Required work = Going down the listing below, print exactly each line from the one with "946x1288 pixels. How" up to and including the one with "The height and", and skip the rest.

Extracted information =
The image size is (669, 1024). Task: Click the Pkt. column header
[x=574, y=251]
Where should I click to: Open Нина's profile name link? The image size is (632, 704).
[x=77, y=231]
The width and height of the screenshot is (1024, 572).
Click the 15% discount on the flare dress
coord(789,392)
---
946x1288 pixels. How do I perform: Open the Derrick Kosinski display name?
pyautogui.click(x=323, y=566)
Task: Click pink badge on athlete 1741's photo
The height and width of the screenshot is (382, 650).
--
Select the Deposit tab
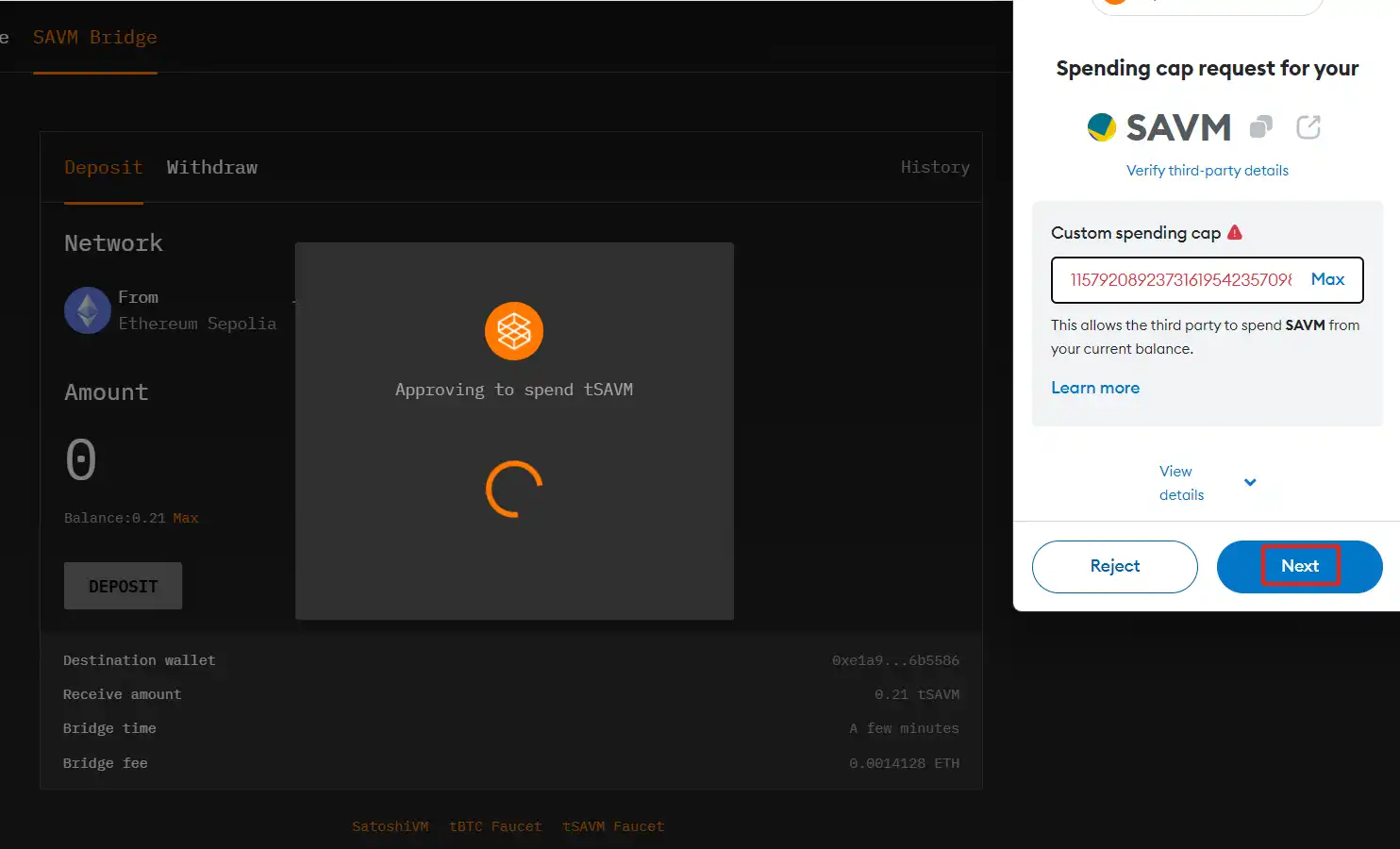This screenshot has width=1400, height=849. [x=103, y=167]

Completed exercise =
946x1288 pixels. How do I perform: Open the Derrick Kosinski display name?
pyautogui.click(x=323, y=566)
Task: Click pink badge on athlete 1741's photo
The height and width of the screenshot is (382, 650).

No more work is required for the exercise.